Breakpoint 1, 0x00007ffff7cd1968 in std::__throw_out_of_range_fmt(char const*, ...) () from /lib/x86_64-linux-gnu/libstdc++.so.6
(gdb) bt
#0  0x00007ffff7cd1968 in std::__throw_out_of_range_fmt(char const*, ...) ()
   from /lib/x86_64-linux-gnu/libstdc++.so.6
#1  0x00005555557be823 in std::vector<hordeDefine_t, std::allocator<hordeDefine_t> >::_M_range_check (this=<optimized out>, __n=<optimized out>)
    at /usr/include/c++/12/bits/stl_vector.h:1153
#2  std::vector<hordeDefine_t, std::allocator<hordeDefine_t> >::at (
    __n=<optimized out>, this=<optimized out>)
    at /usr/include/c++/12/bits/stl_vector.h:1175
#3  G_HordeDefine (id=<optimized out>)
    at /home/doom/dev/odamex/common/g_horde.cpp:515
#4  HordeState::serialize (this=<optimized out>)
    at /home/doom/dev/odamex/common/p_horde.cpp:404
#5  P_HordeInfo () at /home/doom/dev/odamex/common/p_horde.cpp:728
#6  SV_UpdateGametype (pl=...)
    at /home/doom/dev/odamex/server/src/sv_main.cpp:2887
#7  0x00005555557bef30 in SV_WriteCommands ()
    at /home/doom/dev/odamex/server/src/sv_main.cpp:3189
#8  0x00005555557c096f in SV_StepTics (count=0)
    at /home/doom/dev/odamex/server/src/sv_main.cpp:4200
#9  0x00005555557ca258 in SV_RunTics ()
    at /home/doom/dev/odamex/server/src/sv_main.cpp:4259
#10 0x00005555556ce208 in CappedTaskScheduler::run (this=0x5555560614f0)
    at /home/doom/dev/odamex/common/d_main.cpp:1012

What's happening: an out-of-bounds exception when serializing the Horde state to update clients.
SV_UpdateGameType -> P_HordeInfo -> serialize -> and the critical line is

                info.legacyID = G_HordeDefine(m_defineID).legacyID;

Here, m_defineID can be too large, causing the OOB when accessing the vector WAVE_DEFINES.
At first I was suspecting a bug in the code that initializes and handles m_defineID but it turns out that's not the case: the issue is a race condition.

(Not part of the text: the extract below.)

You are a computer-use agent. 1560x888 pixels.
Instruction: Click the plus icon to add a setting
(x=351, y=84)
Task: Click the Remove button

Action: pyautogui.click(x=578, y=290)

In the meantime, the intermission is ending and the new wad gets loaded.
We go through G_LoadWad -> D_DoomWadReboot -> D_Init -> G_ParseHordeDefs
This clears WAVE_DEFINES, but m_defineID stays the same for the time being.
In the case of a switch from Hordamex to Odahorde, we go from many wave defines to... less wave defines! So if we had reached a high Wave number before the wad switch (thus our m_defineID was in the upper echelon), chances are high it is now OOB given the much lower define count of Odahorde.

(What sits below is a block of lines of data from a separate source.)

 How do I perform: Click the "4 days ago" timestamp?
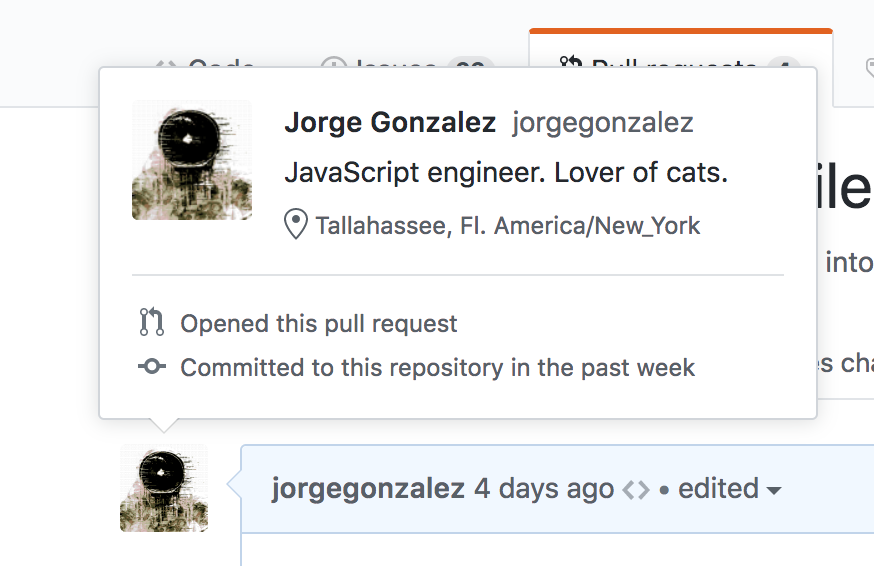pyautogui.click(x=544, y=489)
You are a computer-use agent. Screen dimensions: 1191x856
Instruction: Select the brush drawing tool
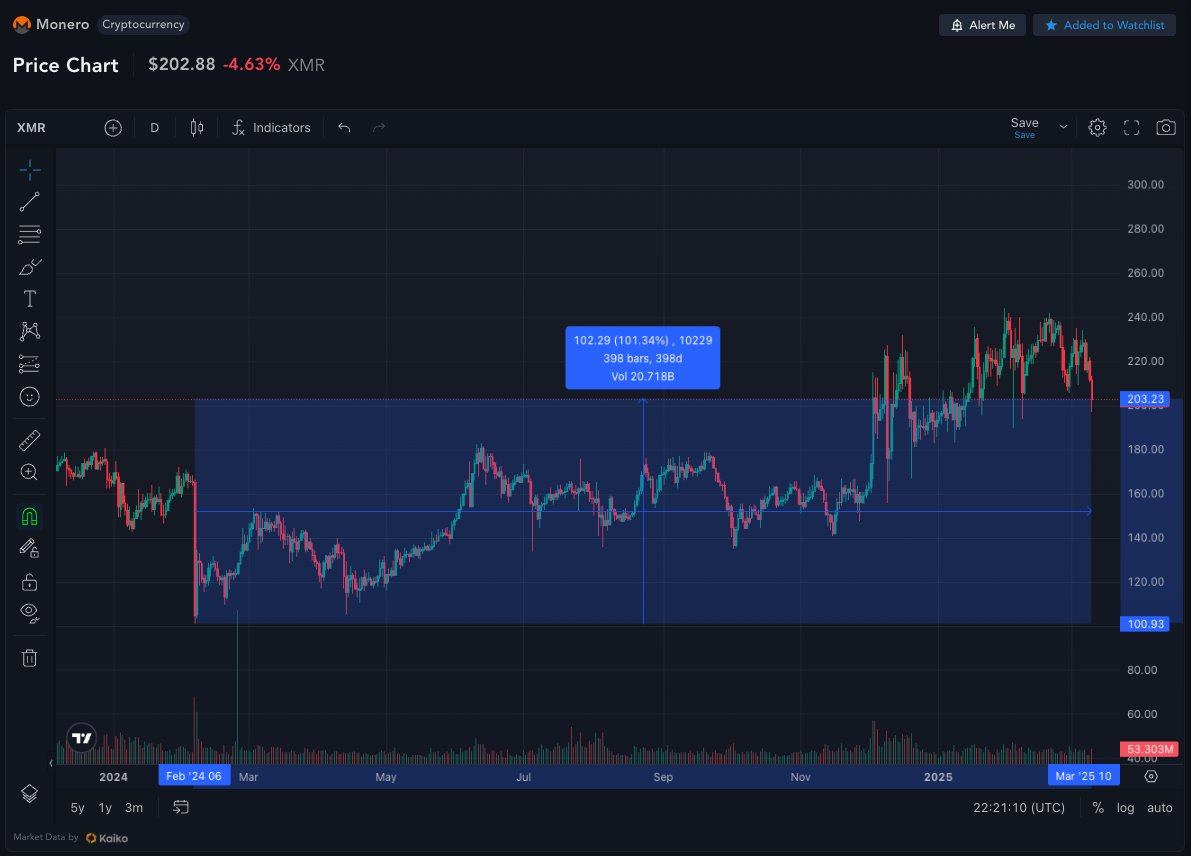coord(30,267)
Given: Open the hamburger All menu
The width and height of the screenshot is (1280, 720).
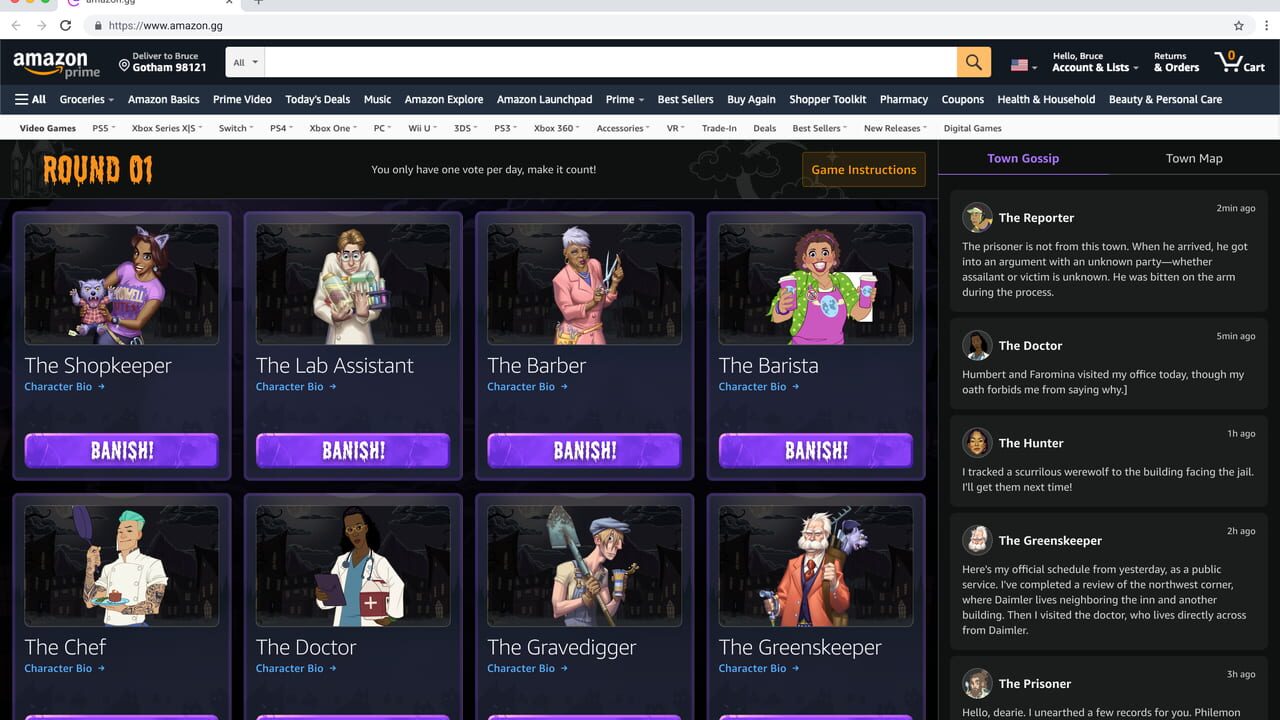Looking at the screenshot, I should (x=30, y=99).
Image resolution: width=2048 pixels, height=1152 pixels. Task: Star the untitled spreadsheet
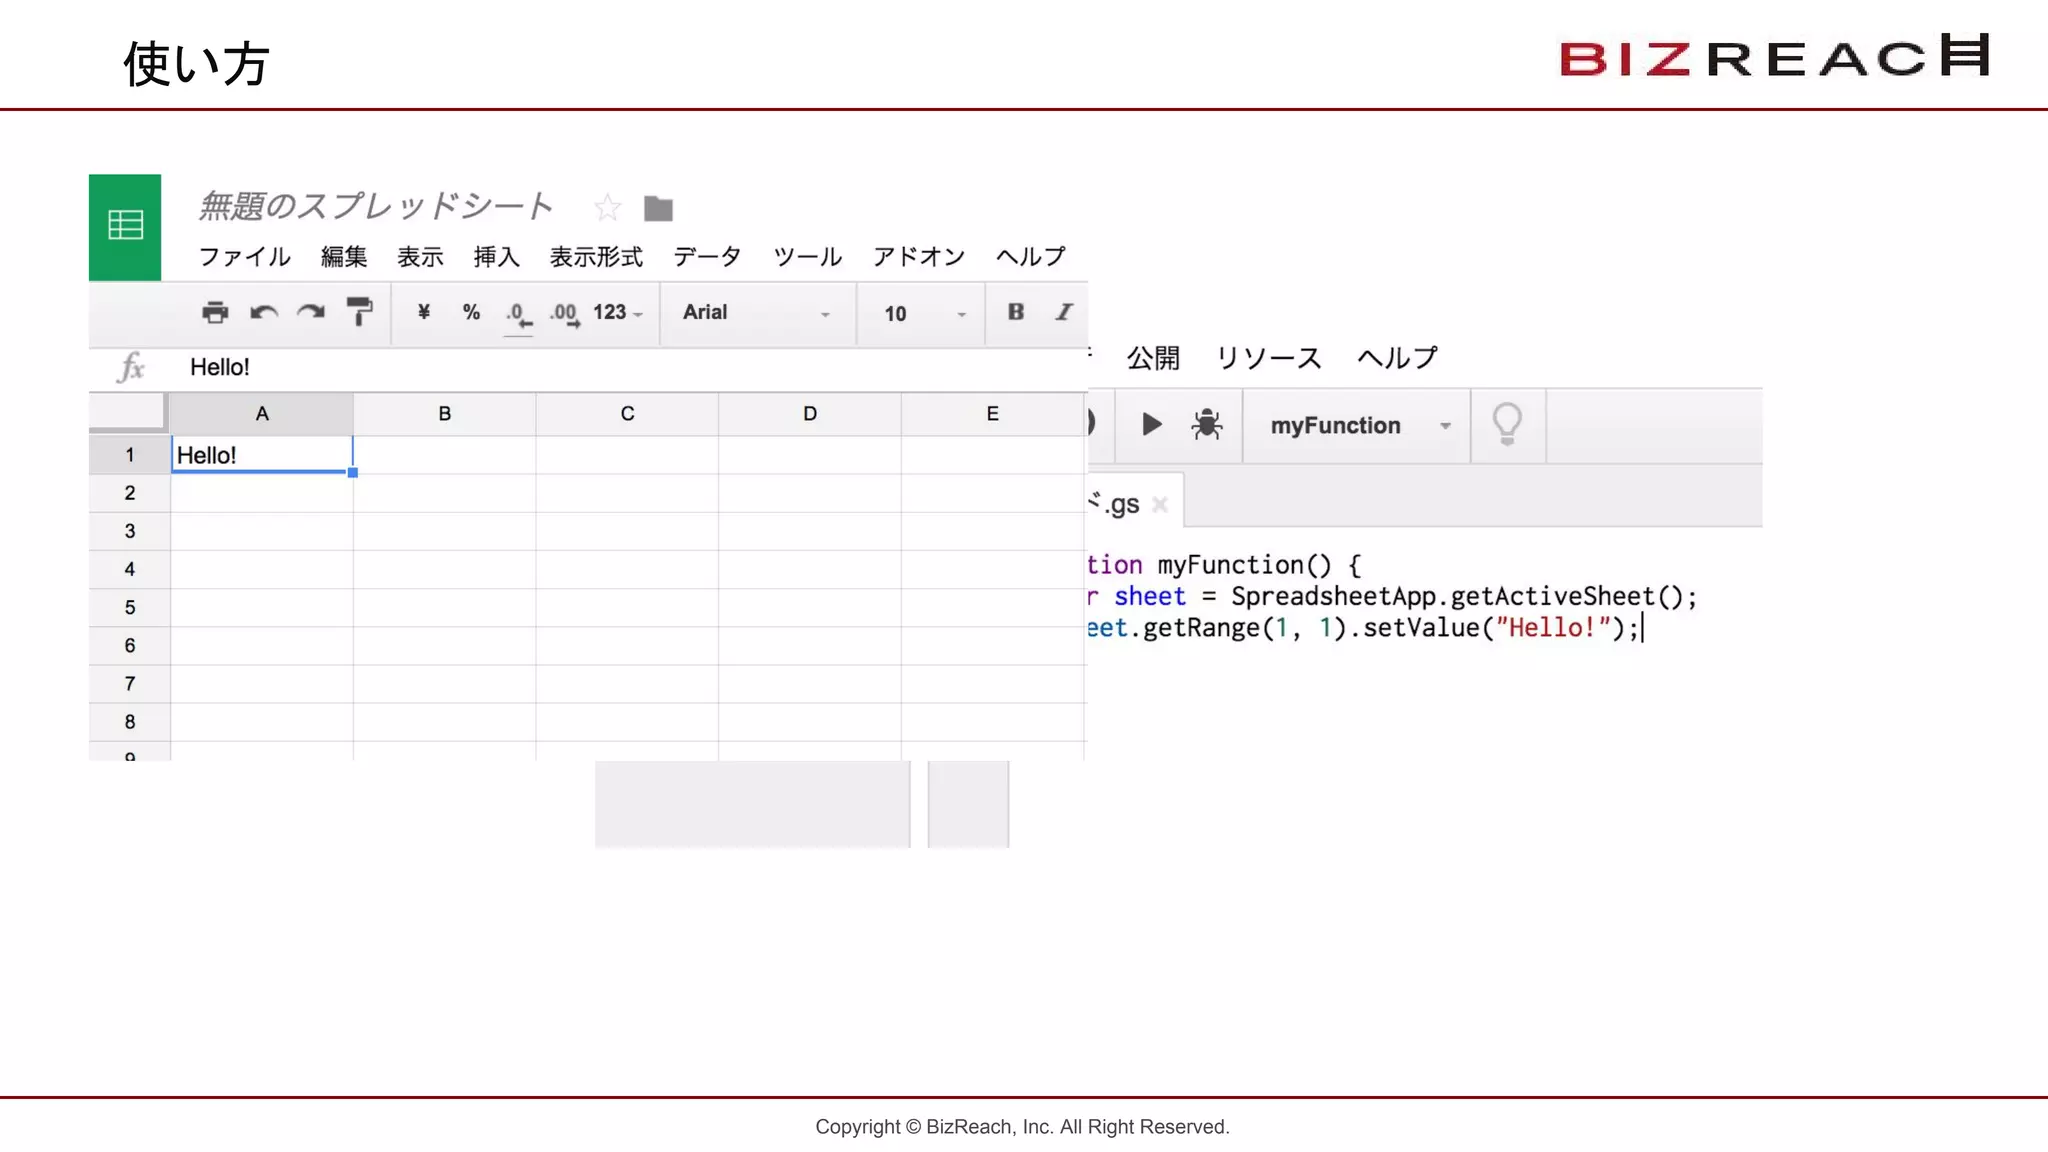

m_defineID only gets reassigned in P_RunHordeTics() on the first tic. So there's a small window for the crash to happen.

To fix it, I'd suggest either synchronozing both events and calling HordeDirector.reset() earlier, and/or shielding the serialize code from the crash itself by skipping the code in SV_UpdateGametype entirely if gamestate == GS_INTERMISSION and optionally catching the OOB around the serialize call specifically.

[AlexMax]

Good eye! I think your first approach makes more sense, but we'll see if there are any straggler issues.